C’est elle qui, à pareille date l’an dernier, a eu l’idée d’offrir une séance photo à des personnes moins bien nanties. Le flash lui était venu en accueillant à son studio une famille qui avait beaucoup perdu dans l’incendie de leur logis. Tout était à refaire, à commencer par les souvenirs qui, on le sait, sont d’une valeur inestimable.

Des personnes seules, des couples et des familles nombreuses ont répondu à l’invitation du Centre Roland-Bertrand.

L’an dernier, une cinquantaine de personnes fréquentant le Centre Roland-Bertrand avaient répondu à l’appel. Cette année, elles ont été le double.
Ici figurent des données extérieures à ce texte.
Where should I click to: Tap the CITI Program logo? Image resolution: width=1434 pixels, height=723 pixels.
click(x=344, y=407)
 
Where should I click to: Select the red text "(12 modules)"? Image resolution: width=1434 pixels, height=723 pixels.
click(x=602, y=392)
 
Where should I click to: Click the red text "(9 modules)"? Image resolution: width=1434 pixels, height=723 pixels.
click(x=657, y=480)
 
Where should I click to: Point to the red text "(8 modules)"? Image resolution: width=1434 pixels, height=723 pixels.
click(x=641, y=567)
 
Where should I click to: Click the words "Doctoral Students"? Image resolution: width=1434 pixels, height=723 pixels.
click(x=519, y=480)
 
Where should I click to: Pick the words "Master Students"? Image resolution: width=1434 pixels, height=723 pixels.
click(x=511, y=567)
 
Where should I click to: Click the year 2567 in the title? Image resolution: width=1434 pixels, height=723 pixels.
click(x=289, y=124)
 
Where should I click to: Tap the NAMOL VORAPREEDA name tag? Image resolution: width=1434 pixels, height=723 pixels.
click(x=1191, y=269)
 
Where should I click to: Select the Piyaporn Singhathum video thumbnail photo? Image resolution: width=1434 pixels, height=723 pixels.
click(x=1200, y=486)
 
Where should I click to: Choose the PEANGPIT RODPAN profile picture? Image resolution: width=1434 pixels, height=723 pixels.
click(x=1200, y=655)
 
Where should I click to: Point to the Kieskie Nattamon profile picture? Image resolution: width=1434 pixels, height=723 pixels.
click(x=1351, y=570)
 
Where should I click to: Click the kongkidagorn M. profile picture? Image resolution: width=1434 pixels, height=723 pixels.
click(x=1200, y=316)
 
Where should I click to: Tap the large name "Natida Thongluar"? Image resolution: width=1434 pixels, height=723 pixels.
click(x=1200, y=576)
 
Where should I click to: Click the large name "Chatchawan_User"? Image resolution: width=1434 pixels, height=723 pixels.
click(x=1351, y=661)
Agente de projets pour l’organisme, Caroline Chartier avait, tout comme Geneviève Trudel, la broue dans le toupet. Pour rien au monde, cependant, elle n’aurait voulu rater ce moment où ces hommes et ces femmes en quête d’un peu de fierté l’ont émue. Ils sont arrivés au local un peu mal à l’aise, certes, mais parés de leurs plus beaux atours pour passer à la postérité.

«Ces gens méritent une photo comme tout le monde», soutient Geneviève Trudel dont la plus belle paie aura été d’assister à des métamorphoses en direct alors que la mine confiante a rapidement eu le dessus sur le réflexe de se regarder les pieds.

Bénévole pour l’occasion, elle a fait appel à des maquilleuses et coiffeuses qui ont chouchouté comme des princes et princesses chaque petit et grand.

«Personne n’est à l’abri de la pauvreté», a rappelé Bianca Fréchette, tout en mettant du mascara à Carole Dumont qui ne soupçonnait pas avoir autant de cils. «Oh, mon doux!», s’est-elle de nouveau exclamée, contente du résultat.

«C’est un plaisir, un honneur d’être ici!», jubilait à son tour Eileen Dodd, 56 ans. 

À vrai dire, elle sautait pratiquement sur place en attendant son tour avec sa fille Katherine,33 ans. 

«On n’a aucune photo de nous deux! Ça n’a jamais adonné», a fait savoir la dame qui avait du mal à croire qu’elle était en train de vivre une journée digne d’un conte de Noël. «Je vais m’en souvenir jusqu’à la fin de mes jours!»